For APDHA, migration is inherent in the history of humanity and nowadays its roots lie in the great fractures that criss-cross the globe. Fractures between the global north and global south, fractures provoked by the climate emergency, unending wars, the exhaustion of natural resources by the countries of the global north and, this year, the fracture caused by the COVID-19 pandemic. “To try to contain migrations through repression, militarisation and criminalisation, as Spain and the EU repeatedly try to do, is a plan that is condemned to failure,” says APDHA.

All the resources directed towards migration policies focus exclusively on avoiding the arrival, or attempting to expel, people who risk their lives trying to reach Spanish territory via the southern border, “despite the fact that, curiously, they make up just 4.3% of the total of people who enter Spain,” explains the report.
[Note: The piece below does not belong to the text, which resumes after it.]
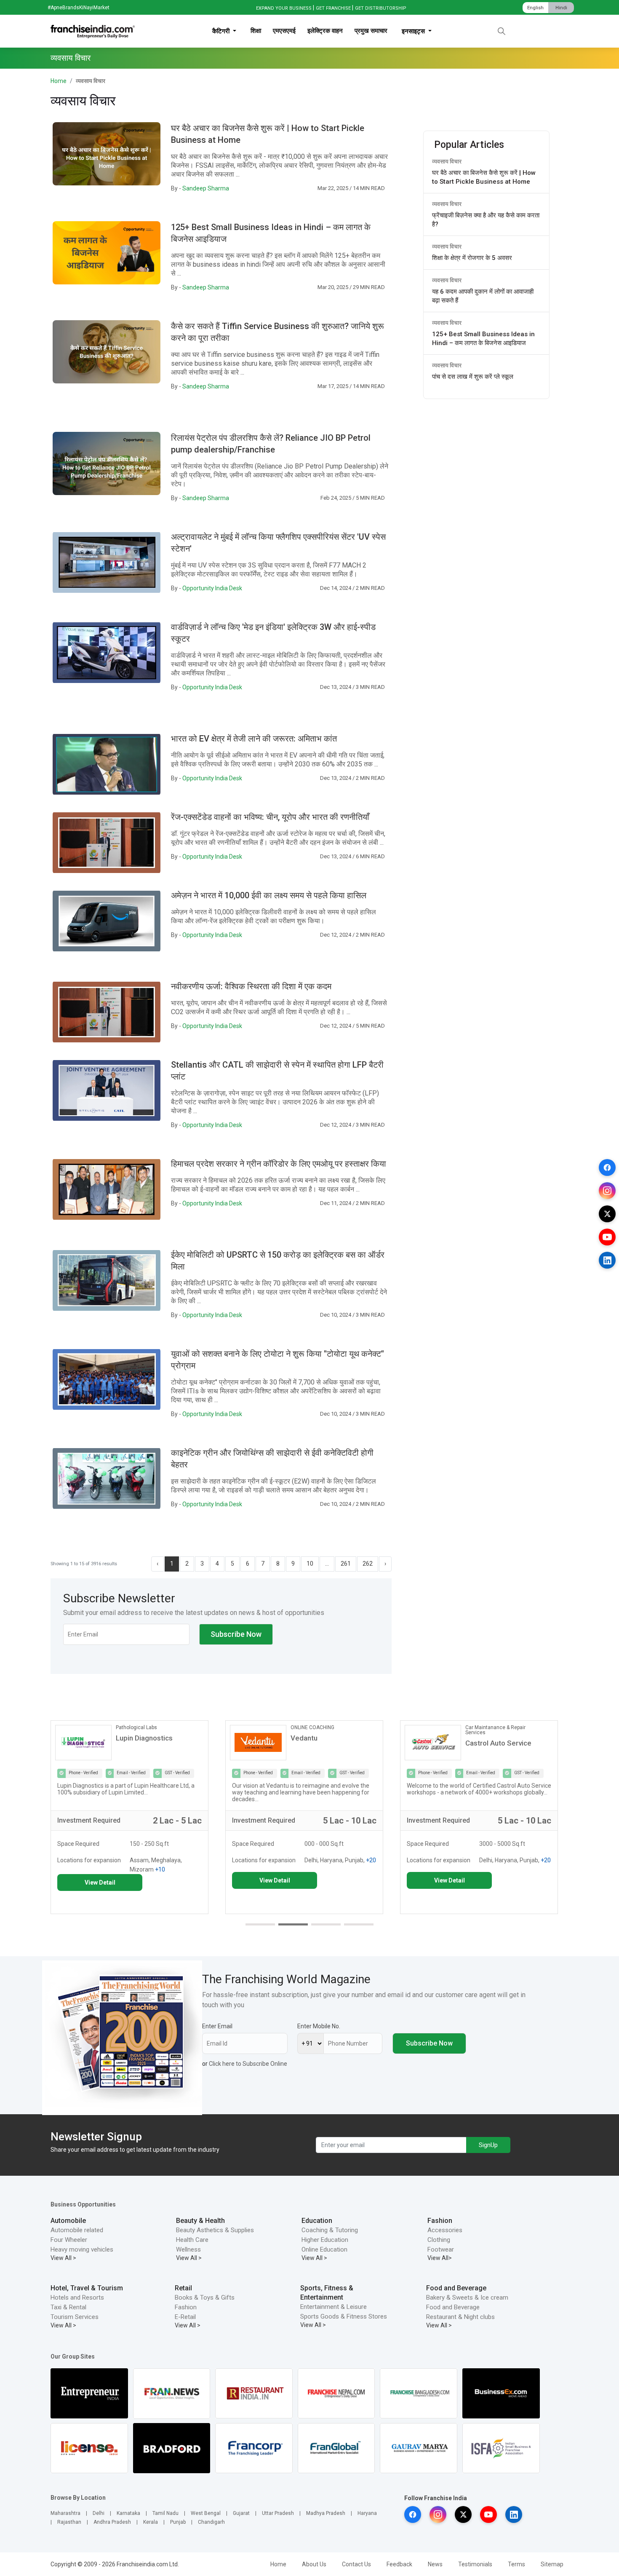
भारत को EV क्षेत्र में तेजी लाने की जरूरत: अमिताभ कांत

The report details that these “vast resources” come from the development of the Integrated External Surveillance System (Sistema Integrado de Vigilancia Exterior, SIVE), whose cost soars above €300 million euros, the maintenance of detention centres (Centros de Internamiento para Extranjeros, CIE, and Centros de Atención Temporal de Extranjeros, CATE) spread across Andalusia, the detention centres in Ceuta and Melilla (Centros de Estancia Temporal de Inmigrantes, CETI) and the fences in both cities that, in the words of APDHA, constitute a “bottomless pit for the resources of the state.” Furthermore, the deployment of patrols or of Frontex and the “multi-million purchase of improperly-conditioned cooperation with third countries (Morocco, Mauritania, Mali, Sudan, Chad, Guinea, Gambia, Ivory Coast and Senegal) so that they serve as buffer states and border guards for the EU.” APDHA condemns the fact that all this comes at “an incalculable price of human rights violations in which the Spanish government is complicit.”

The reports analyses how, although the pandemic initially put the brakes on migratory flows, it then spurred the flight of thousands of young people from the Sahel, Sahara, Morocco and Algeria. It can be seen, says the report, how workers in the tourism, fisheries and precarious sectors have been left with no resources due to anti-COVID measures, instead choosing to try to cross the Atlantic or to facilitate those journeys with their vessels.

The report details a 756% increase in arrivals in the Canary Islands in 2020, “and the response of the government has been repressive and anti-humanitarian: thousands of people locked up in inhuman conditions, with an absolute lack of guarantees with regard to human rights. Thousands of people sleeping in the open air and on the floor in ports, insufficient legal assistance, mothers separated from their children, endless quarantines, unsanitary conditions, overcrowding…” showing the utter lack of resources provided by the government to enable a dignified welcome, just as happened in 2018 on the coasts of Cadiz. 

The report regrets that “the government has decided to abandon projects for safe and legal routes, as were set out in the coalition agreement, and has instead opted for repression, the violation of human rights and the criminalisation of migrant persons, just as the previous governments of the Partido Popular did.”

APDHA argues that, to address the global displacement of persons democratically and humanely, policies for dignified reception and the establishment of safe and legal routes are essential and are the only way to avoid thousands of people losing their lives to find a worthy future. The organisation also recalls the vital importance of continuing to denounce human rights violations against people trying to migrate, from their place of origin, along their journey, until their arrival at the gates of Europe. The organisation has thus launched a crowdfunding project to finance next year’s report on Human Rights at the Southern Border, a work that they have undertaken for 20 years and which includes an analysis of migratory movements, policies and, amongst many other things, a calculation of the number of people who have died or disappeared in their search for a better life.